Return all the data below as it stands, minus the pictures.

BEGIN RECORDS

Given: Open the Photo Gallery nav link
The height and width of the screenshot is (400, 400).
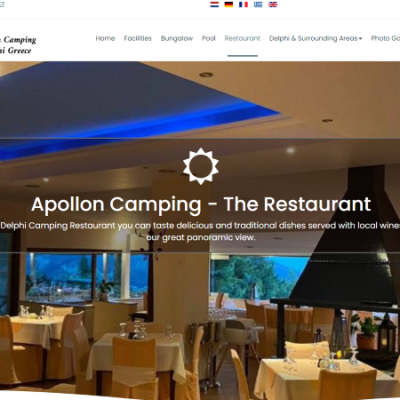Looking at the screenshot, I should [x=385, y=38].
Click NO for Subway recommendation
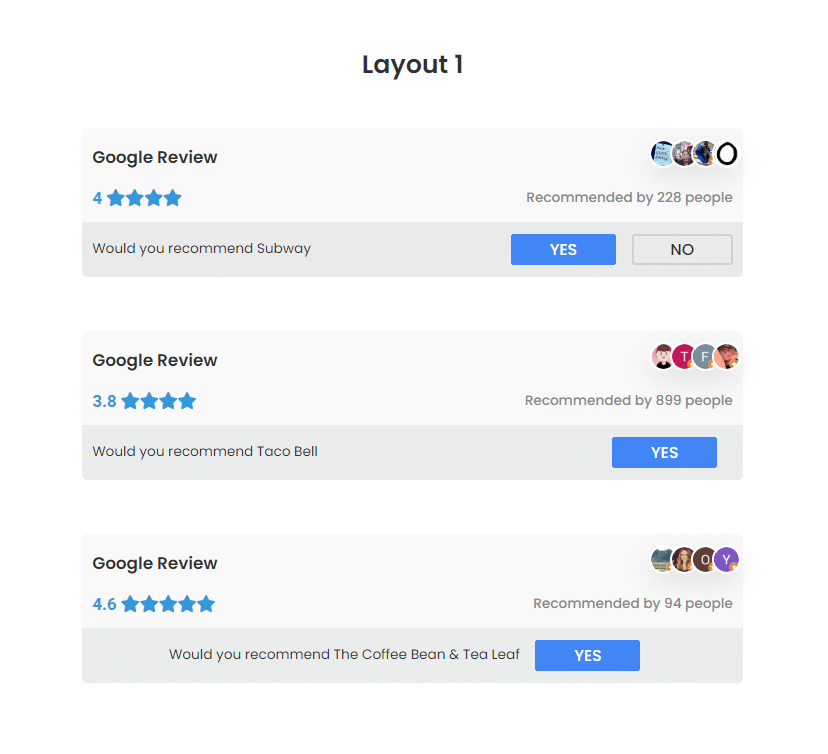The image size is (828, 754). point(682,249)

END RECORDS

- RESPONSE:
Given: Open the Photo Gallery nav link
The height and width of the screenshot is (400, 400).
Looking at the screenshot, I should [x=385, y=38].
Click NO for Subway recommendation
The image size is (828, 754). point(682,249)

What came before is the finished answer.